◆ SUPPLIED PASSAGE
*****

In the case of Ballerina Farm, followers recently uncovered that Daniel Neeleman, Hannah’s husband, is the son of the founder and former CEO of JetBlue, whose estimated net worth is $400 million.

Her kitchen stove, prominently featured in many of Hannah’s videos where she bakes sourdough bread, farm-raised beef, and other dishes, costs a minimum of $20,000. For those who laud their simple lifestyle as cattle farmers, many felt blindsided by the wealth enabling their smooth transition to homesteading. After all, starting a farm requires many high-cost purchases on the front end, from the land, equipment, and animals, forcing many farmers into perpetual debt.

Yet Hannah and other tradwife accounts will easily maintain their prominence going into 2024. For many women, who increasingly report “persistent feelings of sadness or hopelessness” and disillusionment with the “girlboss” lifestyle, these influencers offer an idyllic alternative to urban life. They are illuminating a deeper hunger among women, especially among Generation Z.

A quick search on Google Trends shows that the term “tradwife” gained popularity in 2018, but peaked in 2020 as the COVID-19 pandemic accelerated women’s return to the home. Instead of being confined to religious or ultrawealthy women, the tradwife movement entered mainstream discussions. It offered women the chance to reclaim the ingredients of happiness—faith, family, community, and meaningful work—back from the career-focused model they grew up with.

Popular online accounts (explored here and here) tend to show women who don the clothes and lifestyle that they perceive women in a previous era embodied: shirtwaist dresses, aprons, a rejection of formal work outside the home, and a heavy emphasis on homemaking and care for children.

*****

◆ STORED DATA
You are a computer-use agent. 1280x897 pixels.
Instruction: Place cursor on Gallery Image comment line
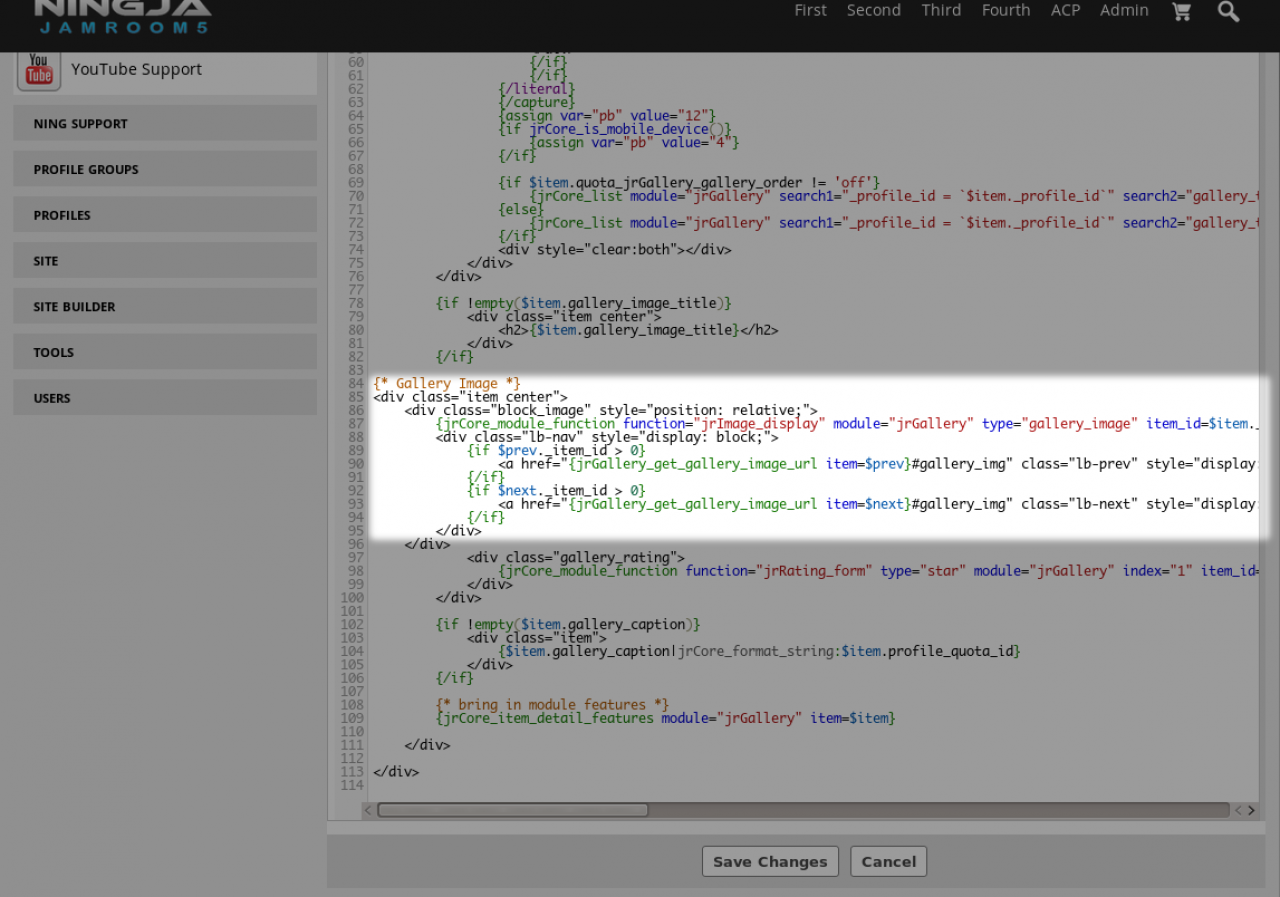pyautogui.click(x=447, y=384)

*****

◆ LIST OF TASKS
1. According to the tradwife passage, what is the minimum price of the kitchen stove seen in Hannah's videos?
2. Using the tradwife passage, explain why starting a farm pushes many farmers into perpetual debt.
3. Repeat the tradwife passage word for word from "Yet Hannah and" to "among Generation Z.".

◆ ANSWERS
1. It costs at least $20,000.

2. Starting a farm requires many high-cost purchases up front, including the land, the equipment, and the animals. These upfront costs force many farmers into perpetual debt.

3.
Yet Hannah and other tradwife accounts will easily maintain their prominence going into 2024. For many women, who increasingly report “persistent feelings of sadness or hopelessness” and disillusionment with the “girlboss” lifestyle, these influencers offer an idyllic alternative to urban life. They are illuminating a deeper hunger among women, especially among Generation Z.